• **GOAL**
Tally the rows below that contain the word "pixels". Give only the number.

• **Stored records**
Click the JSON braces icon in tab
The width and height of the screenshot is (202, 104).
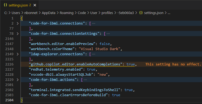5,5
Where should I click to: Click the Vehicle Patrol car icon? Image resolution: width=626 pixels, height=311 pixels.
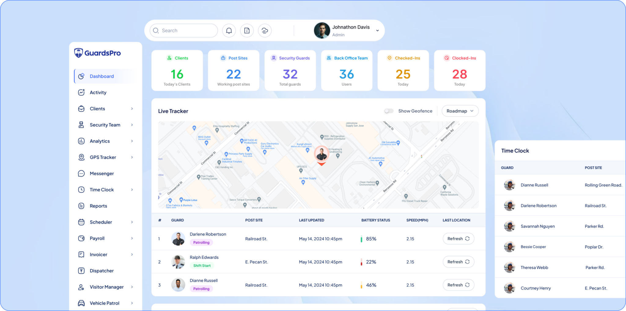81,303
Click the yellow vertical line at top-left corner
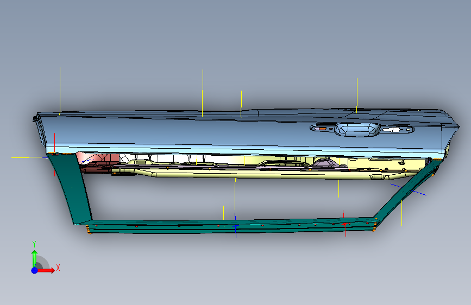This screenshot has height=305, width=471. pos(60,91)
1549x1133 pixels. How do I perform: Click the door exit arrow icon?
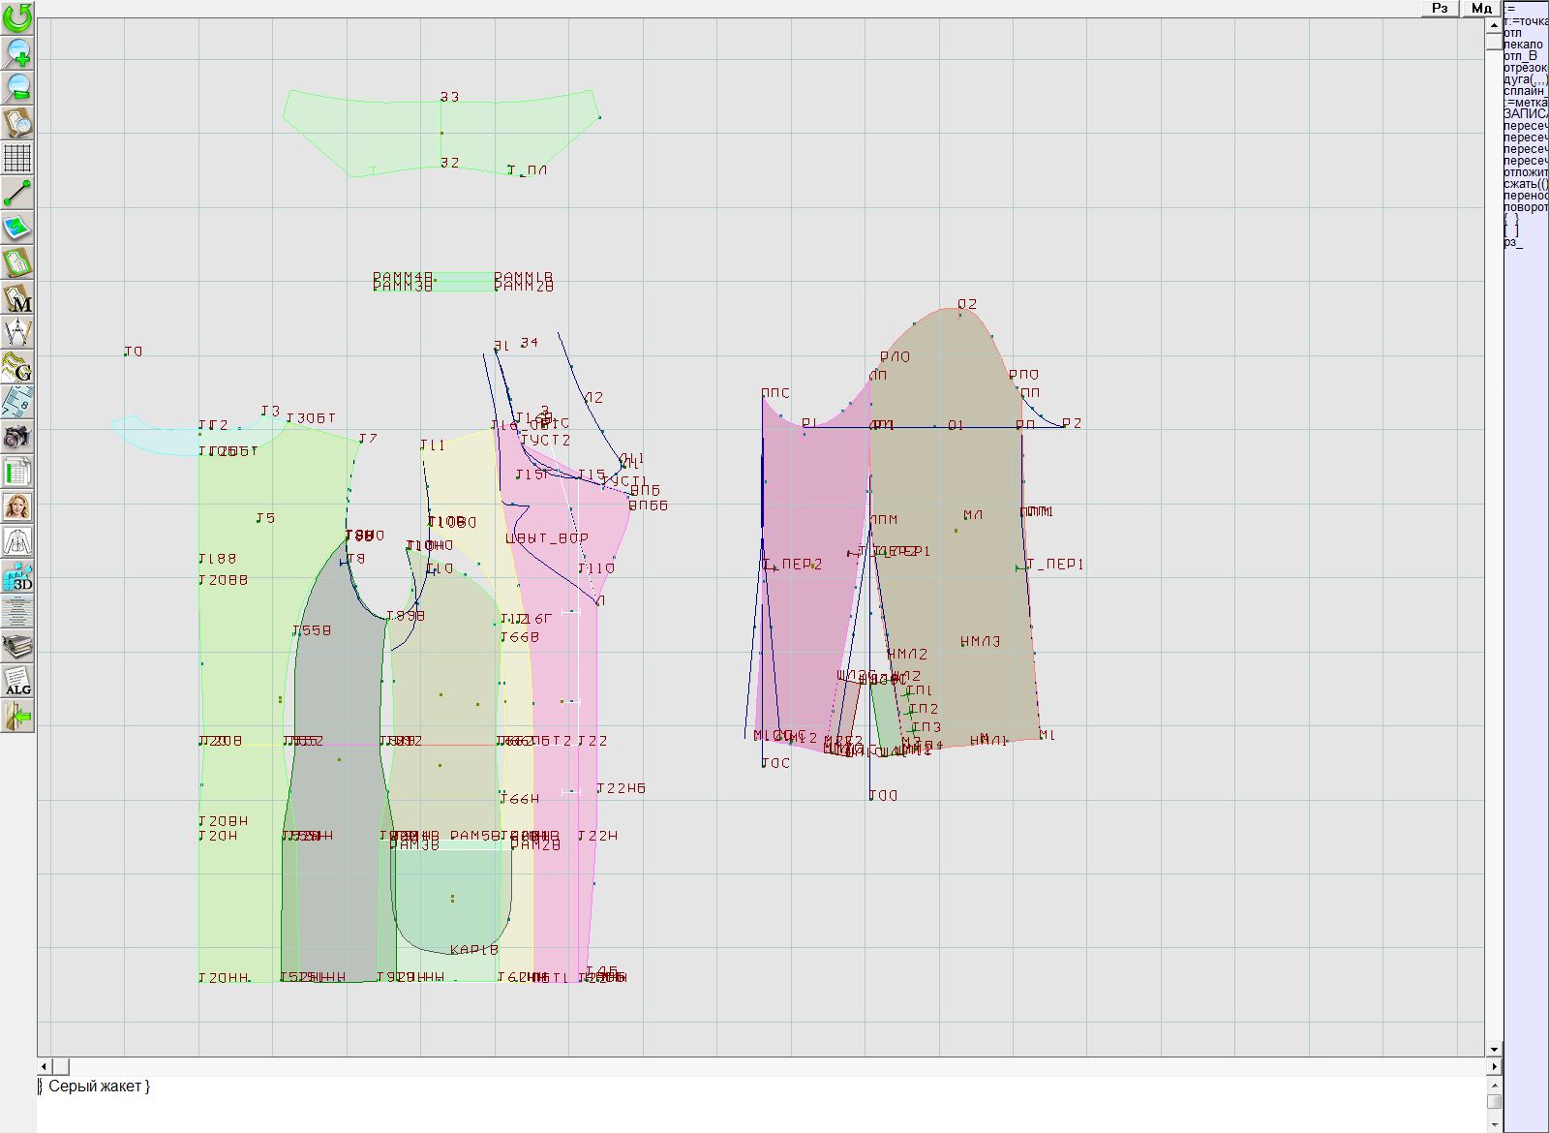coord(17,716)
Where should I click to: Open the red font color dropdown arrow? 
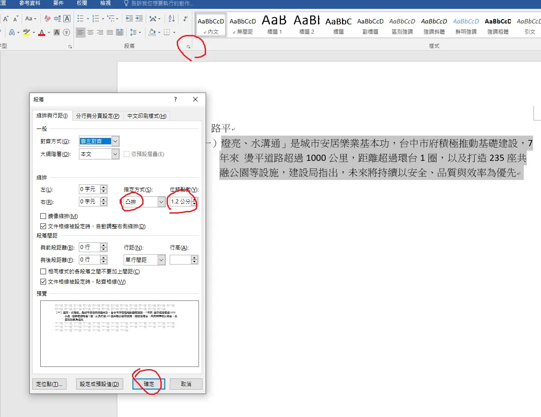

• **OUTPUT FOR THIS EXERCISE**
2